*Exercise details*
Write out each record in full and exactly as given. Skip any pictures.

--------------------------------------------------

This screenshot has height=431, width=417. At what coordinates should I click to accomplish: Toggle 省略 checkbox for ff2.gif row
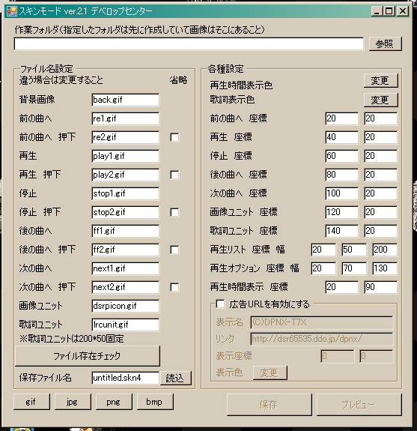pos(174,250)
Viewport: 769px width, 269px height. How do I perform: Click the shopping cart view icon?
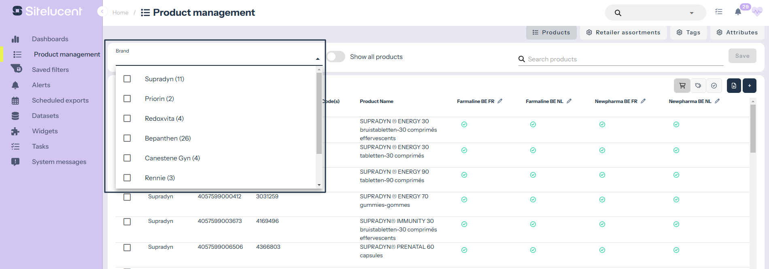[682, 86]
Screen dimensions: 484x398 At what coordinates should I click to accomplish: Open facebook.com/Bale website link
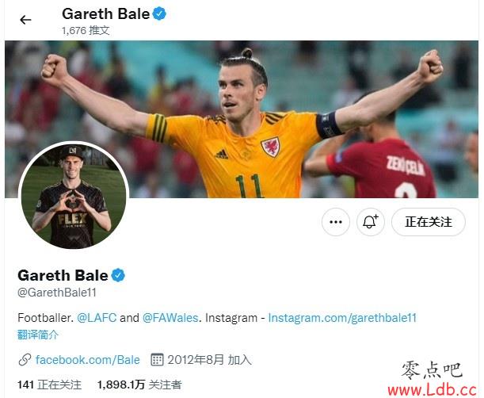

--------------------------------------------------

*Solution for this task*
This screenshot has height=431, width=417. At what coordinates should I click to accomplish: Toggle 省略 checkbox for ff2.gif row
pos(174,250)
Viewport: 769px width, 269px height. How do I perform: Click the shopping cart view icon?
[682, 86]
Screen dimensions: 484x398 At what coordinates should I click to accomplish: Open facebook.com/Bale website link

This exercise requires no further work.